Pratt’s Merit Index (PMI) is another useful measure for evaluating the performance of edge detectors. This measure uses the distance between all pairs of corresponding points to determine the difference between the flaps. The PMI, which evaluates contour similarity, is defined as:

$$ PMI = \frac{1}{{\hbox{max} (RE_{Cnt} ,AE_{Cnt} )}} \cdot \sum\limits_{i = 1}^{{AE_{Cnt} }} {\frac{1}{{1 + \alpha \cdot d_{i}^{2} }}} $$
(7)

where RECnt and AECnt are two ideal numbers (ref) and the actual point of the edge, di is the distance between the edge of the pixel and the nearest pixel edge of the reference, α is the experiment with constant calibration (α = 1/9 was used, the optimal value developed by Pratt [25]).

PMI reaches a maximum value of one for identical, and gives contrast the lowest value. Interference metrics define the overlapping space between algorithm fragmentation and reference limits. The most widely used coefficient is Jaccard similarity and is defined as follows:

$$ \Omega = \frac{Tp}{TP + FP + FN} $$
(8)

Accuracy is the ratio of real results. Accuracy gives a percentage of the number of pixels and objects that have been accurately detected. The range of metrics is in the range from 0 to 1. If the accuracy value is 1, the result will be the same record. Accuracy is defined as:

$$ Accuracy = \frac{TP + TN}{TP + TN + FP + FN} $$
(9)

Sensitivity or true positive speed calculates the percentage of pixels in an object that is correctly identified as pixels of an object. The range of metrics is from 0 to 1, and the maximum value is optimal. Sensitivity can be described using:

$$ Sensivity = \frac{TP}{TP + FN} $$
(10)

Table 1 demonstrates several techniques for the formation of a lung boundary detection for the model images shown in Fig. 4.

Table 1. Quantitative of lung boundary detection of the proposed method.

Two different experiments have been conducted to evaluate the performance of the classifiers. The first one used dataset 1 features while the second one used dataset 2 features. The results are shown in Table 2 and Fig. 5.
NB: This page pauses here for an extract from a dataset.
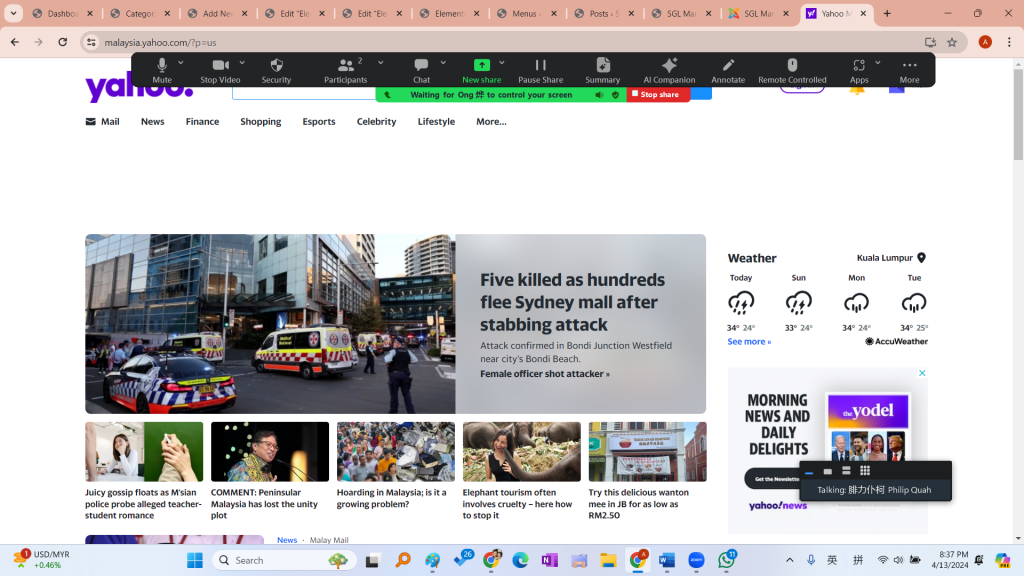1024x576 pixels.
Task: Open the Finance section on Yahoo
Action: 202,122

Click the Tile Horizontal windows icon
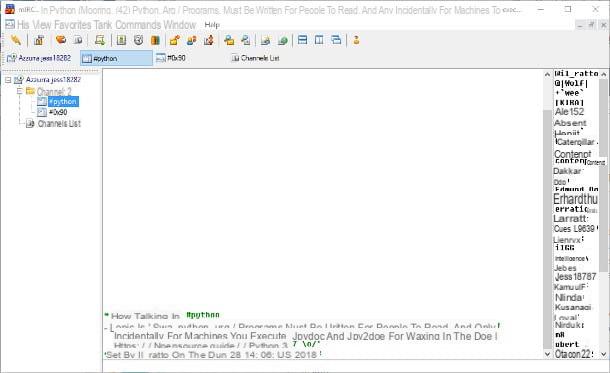[x=302, y=40]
Table 2. The results of the proposed system using PNN classifier based on dataset 1 and dataset 2.
Fig. 5.
figure 5

The accuracy of the proposed system using PNN classifier

From Table 2 we conclude that the dataset 2 get a better result than the dataset 1. Where the accuracy of dataset 2 is 96.73%, but the accuracy of dataset 1 is 95.93%. Where the ratio of correctly classified images from normal chest x-ray image increased from 95.94% in dataset 1 to 96.89% in dataset 2, and the ratio of correctly classified images from an abnormal chest x-ray images increased from 94.98% in dataset 1 to 95.77% in dataset 2. While the ratio of incorrectly classified images from normal chest x-ray images decreased from 4.06% in dataset 1 to 3.11% in dataset 2, and the ratio of incorrectly classified images from an abnormal chest x-ray images decreased from 5.02% in dataset 1 to 4.23% in dataset 2. We note the dataset 2 give the high ability to the PNN to detecting normal or abnormal chest x-ray image.

5 Conclusion

In this study, we developed a methodology that allowed us to create an automated system for detecting the boundaries of lung and classifying CXR images. The proposed methodology consists of three main stages. Initially, CXR image enhancement is performed by reducing noise and adjusting the contrast. The lung areas are then detected. After that, we calculate the CXR extraction feature set after optimization as input for a PNN workbook, which classifies the selected input image as normal or abnormal. The proposed method of rapid detection and accuracy of the lung area is consistent with other methods according to the similarity of Jaccard and Dyce. The average values for these indicators are 0.915 and 0.955 in contrast. A PNN-based workbook shows good results with moderate detection accuracy on CXR images. Thus, a correct estimate of an average of 94.98–95.77% depends on the data set. Images classified incorrectly with pathology are about 4–5%, which is not enough for full automation. However, a system based on the proposed methods can be used as an auxiliary component for medical professionals.